3 J. H. Eto, J. Undrill, P. Mackin, R. Daschmans, B. Williams, B. Haney, R. Hunt, J. Ellis, H. Illian, C. Martinez, M. O’Malley, K. Coughlin, and K. Hamachi-LaCommare, 2010, Use of frequency response metrics to assess the planning and operating requirements for reliable integration of variable renewable generation, LBNL-4142E, December, available at http://certs.lbl.gov/pdf/lbnl-4142e.pdf.
be avoided at all costs. Mr. Boston suggested building the system like a nuclear secure lab, where communication is handled as an information diode that does not “shake hands” with the computer, so that information transfer is one-way.
According to Dr. Amin, the vulnerabilities of centralized control seem to demand smaller, local system configurations. Thus, resilience may depend upon the ability to bridge top-down and bottom-up decision making in real time. This highlights the need for building secure sensing, fast reconfiguration, and self-healing into the infrastructure. Mr. Rasche also recognized the importance of real-time analytics and integrity checking, because these systems cannot simply be taken off-line. Mr. McClelland highlighted the ongoing efforts by FERC to anticipate attacks through pattern recognition as one particular example of real-time analytics that can increase cybersecurity in the power system. Ms. Hoffman also acknowledged the importance of situational awareness: Aggregating monitoring information to develop a “common operating picture” enables real-time prevention and can boost the effectiveness of training exercises. Such an approach should be risk-oriented and data-driven, with the data being linked to actionable knowledge, according to Mr. Hintermeister.

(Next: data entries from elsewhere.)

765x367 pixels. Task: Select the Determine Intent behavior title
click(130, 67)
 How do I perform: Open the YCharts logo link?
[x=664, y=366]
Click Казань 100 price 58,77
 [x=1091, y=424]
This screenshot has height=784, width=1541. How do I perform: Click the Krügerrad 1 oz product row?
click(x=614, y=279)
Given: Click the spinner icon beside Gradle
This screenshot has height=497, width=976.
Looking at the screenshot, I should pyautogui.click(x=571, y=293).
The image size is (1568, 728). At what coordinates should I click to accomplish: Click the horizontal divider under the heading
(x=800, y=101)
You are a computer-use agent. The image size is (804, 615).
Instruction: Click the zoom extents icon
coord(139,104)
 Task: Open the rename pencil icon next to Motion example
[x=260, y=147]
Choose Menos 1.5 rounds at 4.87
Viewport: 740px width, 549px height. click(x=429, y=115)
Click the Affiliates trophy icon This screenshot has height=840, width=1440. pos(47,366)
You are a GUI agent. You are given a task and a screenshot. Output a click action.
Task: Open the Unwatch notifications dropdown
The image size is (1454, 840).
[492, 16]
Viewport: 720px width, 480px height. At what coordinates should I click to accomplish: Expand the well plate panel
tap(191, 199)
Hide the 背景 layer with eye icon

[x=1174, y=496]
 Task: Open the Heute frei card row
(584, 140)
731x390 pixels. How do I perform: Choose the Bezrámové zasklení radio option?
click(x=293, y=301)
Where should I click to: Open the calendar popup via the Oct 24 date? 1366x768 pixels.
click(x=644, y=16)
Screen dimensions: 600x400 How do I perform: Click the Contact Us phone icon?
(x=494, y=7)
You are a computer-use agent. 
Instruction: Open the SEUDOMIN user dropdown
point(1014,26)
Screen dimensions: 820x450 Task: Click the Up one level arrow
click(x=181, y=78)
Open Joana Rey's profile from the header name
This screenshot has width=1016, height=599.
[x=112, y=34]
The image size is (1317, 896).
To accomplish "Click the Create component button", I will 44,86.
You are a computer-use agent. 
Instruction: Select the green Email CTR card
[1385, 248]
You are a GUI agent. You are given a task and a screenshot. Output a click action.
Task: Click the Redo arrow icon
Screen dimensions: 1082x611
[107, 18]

Tabletop exercises on the impact of cyberattacks offer an opportunity for close coordination between information technology experts and power system experts, according to Mr. Rasche. Such penetration testing would be significantly improved through a common metric for cyberresilience. Assessing the vulnerability of a system is difficult, particularly in the case of a zero-day, or previously unknown, vulnerability. How can one measure resilience to an unanticipated event?
Because most utilities do not have an integrated security system, according to Mr. Rasche, devices tend to be upgraded in silos. A more systematic approach would allow correlating events across distributed power systems with the data being collected, as suggested above. Dr. Amin suggested that the industry should facilitate and encourage design of security at the start and look to include it in standards where appropriate. The certification of vendor products for cyberreadiness would essentially allow for security by default. Mr. Hintermeister pointed out the use of NERC’s HYDRA network of subject matter experts for the technology vendor supply chain. Because reliable operation necessitates security throughout the entire supply chain, it is crucial to approach the problem at both the hardware and software level.
Mr. Boston pointed out that collaboration is key. It is important to leverage industry relationships to share best practices and coordinate response plans. He pointed to the benefits of PJM Interconnections partnerships with DHS, the University of Maryland, Boeing, and the Pacific Northwest National Laboratory as evidence of the way in which shared expertise can benefit the industry. While Mr. Hintermeister agreed on the need to embrace partnerships, he stressed that it is important to have empathy for the partners. Everyone has a different role and different concerns, and one must be aware of those additional requirements.